* PROBLEM REQUIREMENTS:
Return each line of the records below in which the string "Collapse" turns up.

___ DATA FOR THE TASK ___

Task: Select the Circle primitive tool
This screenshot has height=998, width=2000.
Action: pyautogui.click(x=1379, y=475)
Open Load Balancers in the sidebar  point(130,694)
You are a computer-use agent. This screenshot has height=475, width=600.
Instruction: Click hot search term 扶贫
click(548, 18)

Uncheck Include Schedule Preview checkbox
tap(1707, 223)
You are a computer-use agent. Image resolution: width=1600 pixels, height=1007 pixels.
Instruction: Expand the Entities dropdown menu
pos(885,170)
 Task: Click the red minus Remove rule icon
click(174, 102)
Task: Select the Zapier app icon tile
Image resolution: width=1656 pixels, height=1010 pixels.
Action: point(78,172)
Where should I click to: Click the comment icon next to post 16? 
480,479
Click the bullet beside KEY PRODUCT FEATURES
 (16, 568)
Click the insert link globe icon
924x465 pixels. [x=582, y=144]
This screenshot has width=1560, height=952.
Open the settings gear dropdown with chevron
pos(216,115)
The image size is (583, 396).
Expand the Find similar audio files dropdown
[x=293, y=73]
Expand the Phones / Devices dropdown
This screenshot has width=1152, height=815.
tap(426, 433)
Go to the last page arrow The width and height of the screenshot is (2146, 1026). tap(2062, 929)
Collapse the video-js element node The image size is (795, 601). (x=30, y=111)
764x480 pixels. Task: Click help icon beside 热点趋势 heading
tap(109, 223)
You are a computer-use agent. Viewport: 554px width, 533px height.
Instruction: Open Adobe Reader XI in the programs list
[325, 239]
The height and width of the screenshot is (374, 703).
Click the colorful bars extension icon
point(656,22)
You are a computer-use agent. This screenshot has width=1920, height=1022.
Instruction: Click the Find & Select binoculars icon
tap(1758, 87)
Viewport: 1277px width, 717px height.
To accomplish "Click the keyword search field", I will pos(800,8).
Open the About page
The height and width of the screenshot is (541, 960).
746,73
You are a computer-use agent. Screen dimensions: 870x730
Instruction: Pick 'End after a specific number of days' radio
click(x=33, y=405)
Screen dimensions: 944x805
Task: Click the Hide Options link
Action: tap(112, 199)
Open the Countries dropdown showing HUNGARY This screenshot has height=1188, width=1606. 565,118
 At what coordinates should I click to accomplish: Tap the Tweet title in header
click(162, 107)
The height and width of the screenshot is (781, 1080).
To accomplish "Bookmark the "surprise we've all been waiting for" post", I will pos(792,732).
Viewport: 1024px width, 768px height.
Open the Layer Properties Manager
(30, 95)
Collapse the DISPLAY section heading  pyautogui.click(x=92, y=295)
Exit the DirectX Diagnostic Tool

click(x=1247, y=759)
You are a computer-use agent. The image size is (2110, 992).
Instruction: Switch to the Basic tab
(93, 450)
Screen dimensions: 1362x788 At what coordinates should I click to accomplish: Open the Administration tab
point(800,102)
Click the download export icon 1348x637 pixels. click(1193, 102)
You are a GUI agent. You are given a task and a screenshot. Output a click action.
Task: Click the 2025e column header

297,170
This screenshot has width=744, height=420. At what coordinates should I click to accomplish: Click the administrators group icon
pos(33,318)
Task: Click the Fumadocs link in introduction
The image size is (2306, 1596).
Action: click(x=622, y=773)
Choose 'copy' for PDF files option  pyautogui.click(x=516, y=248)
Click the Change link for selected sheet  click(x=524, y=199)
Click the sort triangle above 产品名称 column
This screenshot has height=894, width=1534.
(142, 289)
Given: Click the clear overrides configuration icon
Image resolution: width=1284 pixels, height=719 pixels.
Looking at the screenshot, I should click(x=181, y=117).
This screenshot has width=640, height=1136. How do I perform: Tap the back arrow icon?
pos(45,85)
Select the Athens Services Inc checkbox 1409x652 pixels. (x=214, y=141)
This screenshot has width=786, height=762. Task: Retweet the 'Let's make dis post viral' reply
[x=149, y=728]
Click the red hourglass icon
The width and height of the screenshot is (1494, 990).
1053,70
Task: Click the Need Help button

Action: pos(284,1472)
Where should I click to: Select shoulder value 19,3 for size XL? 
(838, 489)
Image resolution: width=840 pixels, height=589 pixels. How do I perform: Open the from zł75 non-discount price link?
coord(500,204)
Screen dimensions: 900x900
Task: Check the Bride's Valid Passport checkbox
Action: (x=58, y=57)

___

* OUTPUT:
Collapse the video-js element node The image size is (795, 601). (x=30, y=111)
Collapse the DISPLAY section heading  pyautogui.click(x=92, y=295)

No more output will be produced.